Il Parco fa parte del progetto Tigre, il Tiger Project che, inaugurato nel 1973 al Corbett National Park in Uttar
Pradesh, oggi include 23 riserve per tigri in India. Negli ultimi 30 anni il parco è stato gestito molto bene, tanto da
far aumentare, in maniera costante, il numero di tigri ma anche di leopardi, gazzelle (sambar), bisonti indiani (gaur),
cervi pomellati (chital) e il cervo di palude o di Duvacel (barasingha), orsi giocolieri, sciacalli, porcospini, pitoni,
pavoni, e molti altri. Il Parco, che è considerato uno dei meglio gestiti dell’Asia, è un vero santuario per tutti gli animali, anche per la fauna ornitologica: in tal senso questo parco è considerato uno dei posti migliori nel Madhya Pradesh per il bird-watching tra cicogne, galli dorati della giungla, colombe, martin pescatori, gufi e molti altri innumerevoli uccelli. Il barasingha, o Cervo di Duvacel è considerato l’animale più rappresentativo, insieme alle tigri, del Kanha. Il barasingha è un animale unico, perché è una razza capostipite nelle praterie aperte fra le foreste di tek e bambu. Secondo il periodo dell’anno in cui si decide di visitare il Parco, la mattina presto può fare freddo, quindi sono consigliabili giacche a vento, sciarpe e cappelli, indumenti caldi e possibilmente in colori neutri, vista la
particolarità della fauna che si va incontrare. Mezza pensione con cena. Pernottamento al resort.

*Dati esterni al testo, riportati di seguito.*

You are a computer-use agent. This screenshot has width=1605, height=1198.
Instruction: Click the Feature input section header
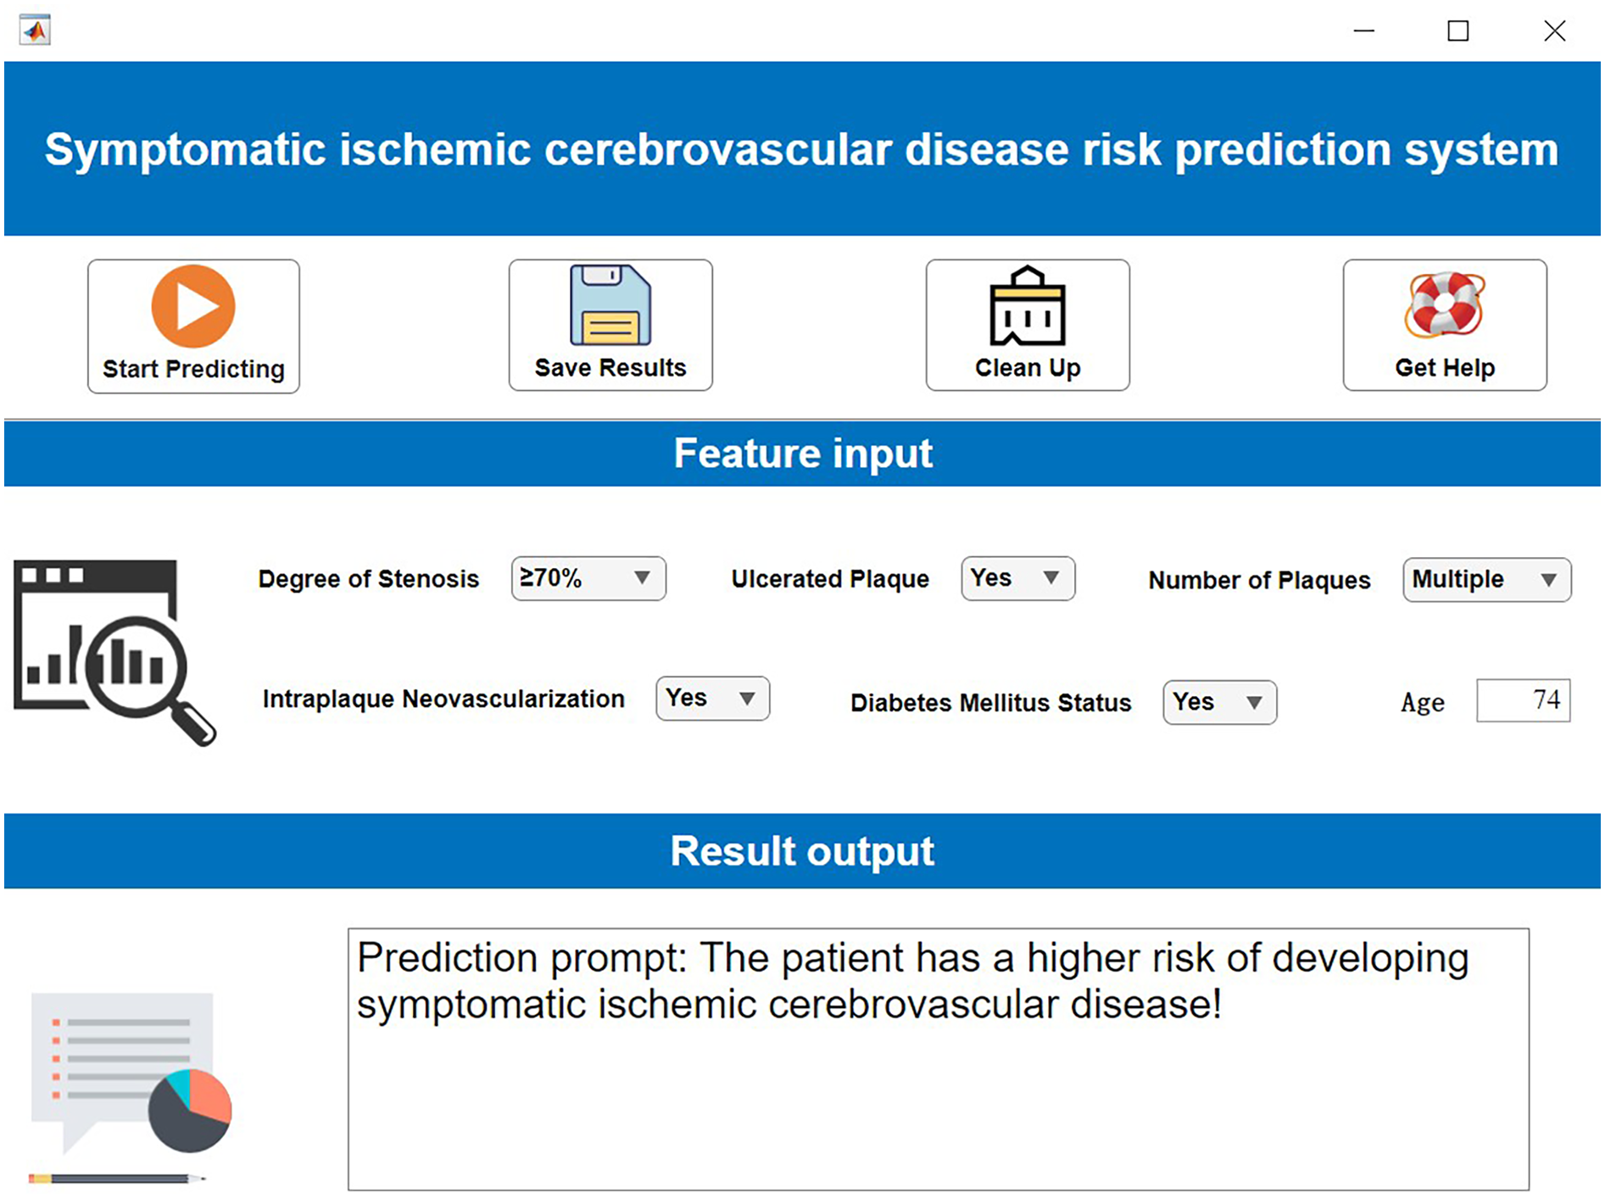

GIORNO 12       MERCOLEDI’
Kanha – Morning jeep safari – Drive to Bandhavgarh National Park (220kms, 5 h)
Dopo il safari del mattino, si parte alla volta del Bandhavgarh National Park (220 km – circa 5 ore). Arrivo e sistemazione in Resort. Questo parco biodiverso è noto per la sua numerosa popolazione di tigri reali del Bengala, soprattutto nella zona centrale di Tala. Nel Parco sono presenti tigri bianche, leopardi e cervi. Il mix di foresta
tropicale, alberi di sal e praterie ospita numerose specie di uccelli, tra cui l’aquila. A sud ci sono i resti dell’antico
Forte di Bandhavgarh. Mezza pensione con cena. Pernottamento al resort.

GIORNO 13       GIOVEDI’
Parco nazionale di Bandhavgarh
Giornata dedicata ai jeep safari nel parco, accompagnati da rangers esperti, alla ricerca della tigre: uno al mattino
presto e uno nel pomeriggio. Altro importante parco naturale dell’India, il Bandhavgarh National Park, si estende
su un’area di 448 kmq. Questo parco è noto per la famosa tigre bianca di Rewa ed è caratterizzato da una secca
vegetazione decidua con le foreste di sal. Oltre a proteggere un notevole numero di tigri indiane, il parco ospita
anche molte altre specie di animali: il grande bue indiano e il bisonte indiano, facilmente avvistabili, il nilgai, il
sambar e il cervo abbaiatore. Pensione completa. Pernottamento.

GIORNO 14       VENERDI’
Parco nazionale di Bandhavgarh – aeroporto di Jabalpur – volo Delhi (180 km – 4 ore)
Dopo il safari del mattino, partenza per l’aeroporto di Jabalpur (180 km – circa 4 ore).
Partenza con volo di linea Air India per Delhi. Arrivo e proseguimento con volo di linea Lufthansa per il rientro in
Italia.

GIORNO 15       SABATO
Delhi – volo – Italia
Partenza dall’aeroporto di Delhi con volo di linea per il rientro in Italia.